Some of the issues of equality that the characters in “The Revolutionists” bring up, the actors noted, are things that women are still fighting for today. Lindsey cited a line of Marie Antoinette’s from the play that she believes provides hope for the future – the doomed queen says that society often can’t see “the heroes of our stories for generations to come.”

Karp added that historical plays like this one can provide a clearer view of the present day.

“The genre of the history play, no matter who’s writing it, is about showing you events in the past and you feel the reverberations of it,” she said. “That’s what Shakespeare’s history plays are, too. It’s 200 years before it’s written, but it’s too dangerous to write about the now. So you talk about the now through the perspective of the past. It’s like a series of mirrors of looking back and then looking forward.”

It was particularly meaningful to put together this production during the confirmation process for Supreme Court nominee Brett Kavanaugh, Pearlman said. Just before she came to Santa Fe to start the rehearsal process, she said she was part of a group of women’s rights activists who protested his confirmation hearing and were arrested.

This was before the accusations of sexual assault and Dr. Christine Blasey Ford’s testimony before the Senate Judiciary Committee.

“The fact that we were all together here in the studio when we learned, despite all that, despite all those women and all that energy… and struggle, Kavanaugh was still confirmed,” Pearlman said. “In that moment, there’s like a wave of powerlessness that comes over you. You see hopelessness like a black wall. And then it’s like, ‘No, we have to push through this, we have to keep going, even if it’s a small, teeny, tiny thing of working on this play. Even if it’s the most insignificant thing of just putting this play on and creating this space where we can … .”

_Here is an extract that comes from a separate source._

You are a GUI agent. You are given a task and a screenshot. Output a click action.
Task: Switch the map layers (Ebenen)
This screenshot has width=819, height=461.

“But it’s not insignificant,” Lindsey finished. “Because it touches the lives of everyone who comes to see it … . Hopefully, in one way or another – even if they disagree – the ripples are many.”

  • If you go
    WHAT: ‘The Revolutionists’
    WHEN: Thursdays-Sundays until Nov. 4. Shows Thursday-Saturday start at 7:30 p.m. and Sundays are at 3 p.m.
    WHERE: Adobe Rose Theatre, 1213 B Parkway Drive
    TICKETS: General admission is $25. Seniors pay $20 and students $15. Purchase at brownpapertickets.com or by calling 1-800-838-3006. The play is recommended for ages 14 and up. Anyone under the age of 25 can get in for $5 on Thursdays. High school students will be allowed to watch for free any night if there are open seats available.